Rows showing where targets appear>
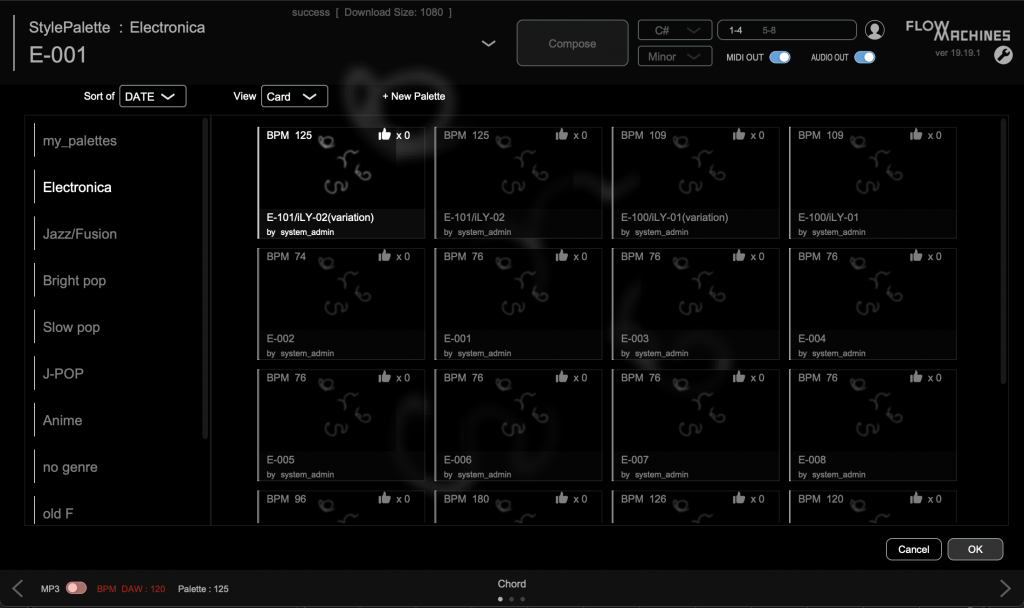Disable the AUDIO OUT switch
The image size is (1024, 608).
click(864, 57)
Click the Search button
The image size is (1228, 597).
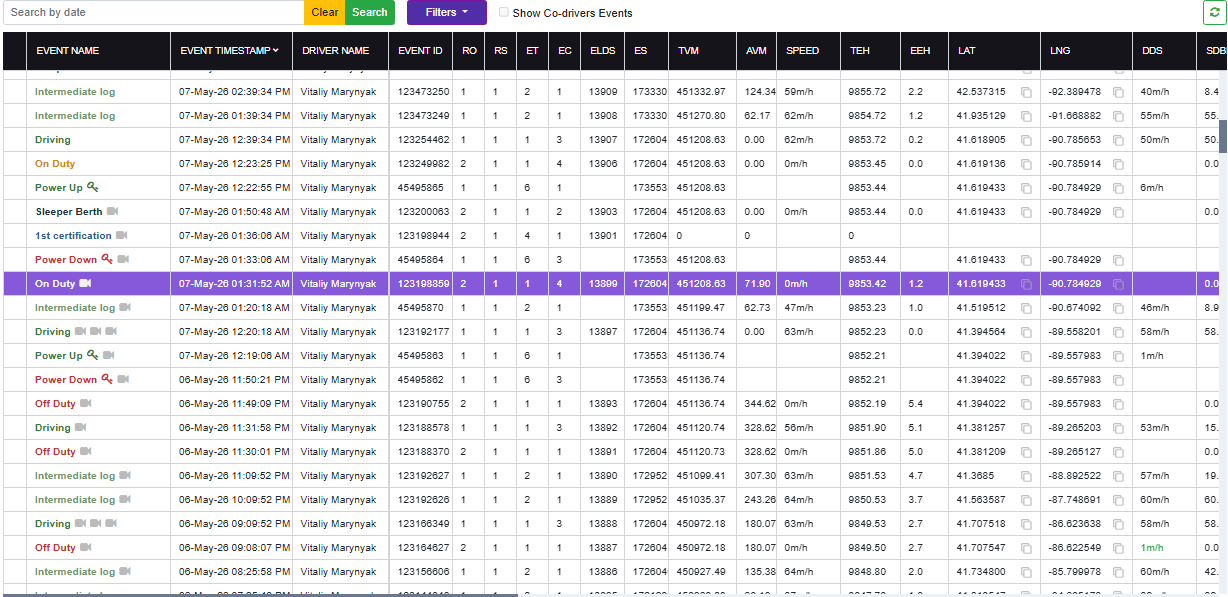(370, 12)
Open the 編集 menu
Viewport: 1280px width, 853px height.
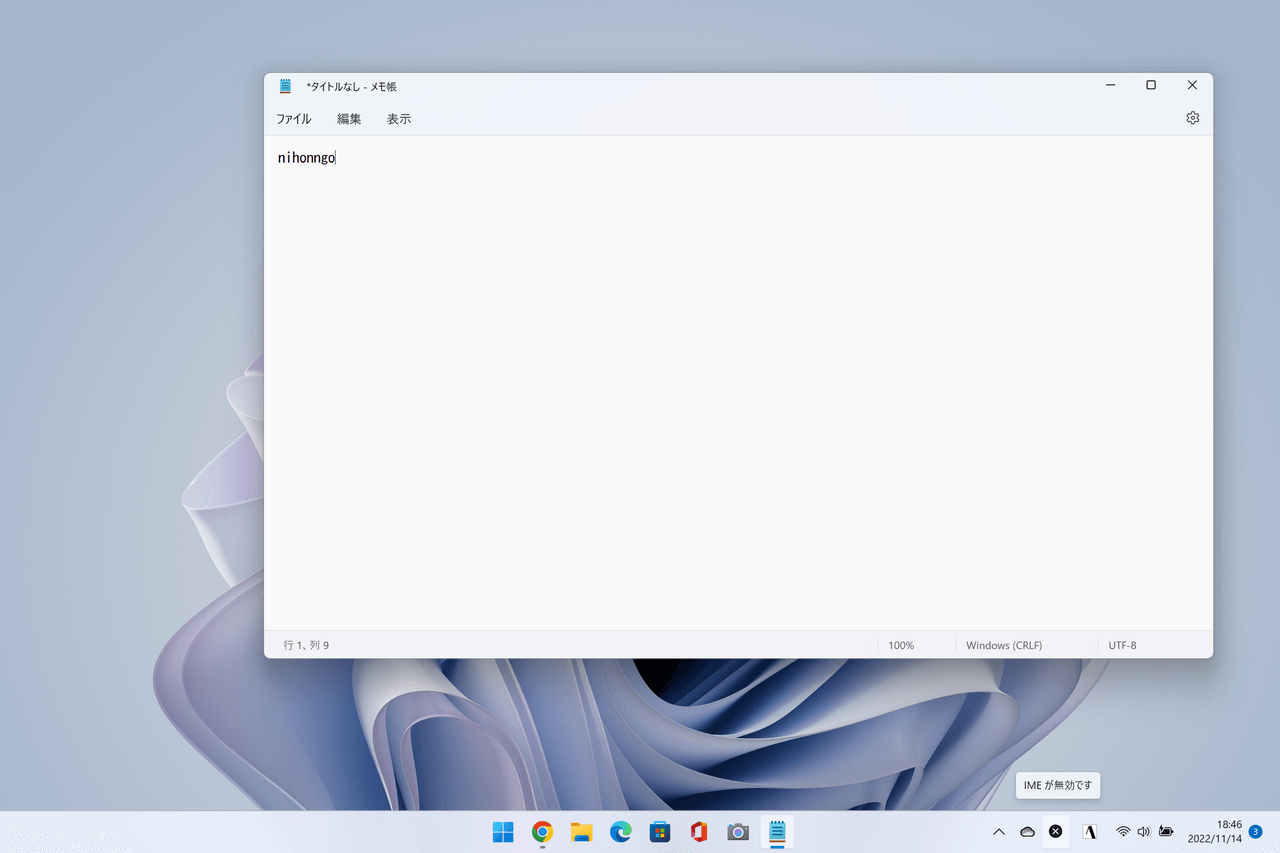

Task prompt>
Format every line of the records above as a Markdown table with two columns, Row for the row number and Text for the line, and skip any blank lines. Leave the pictures out of the table.

The output>
| Row | Text |
|---|---|
| 1 | Disable the AUDIO OUT switch |
| 2 | The image size is (1024, 608). |
| 3 | click(864, 57) |
| 4 | Click the Search button |
| 5 | The image size is (1228, 597). |
| 6 | (370, 12) |
| 7 | Open the 編集 menu |
| 8 | Viewport: 1280px width, 853px height. |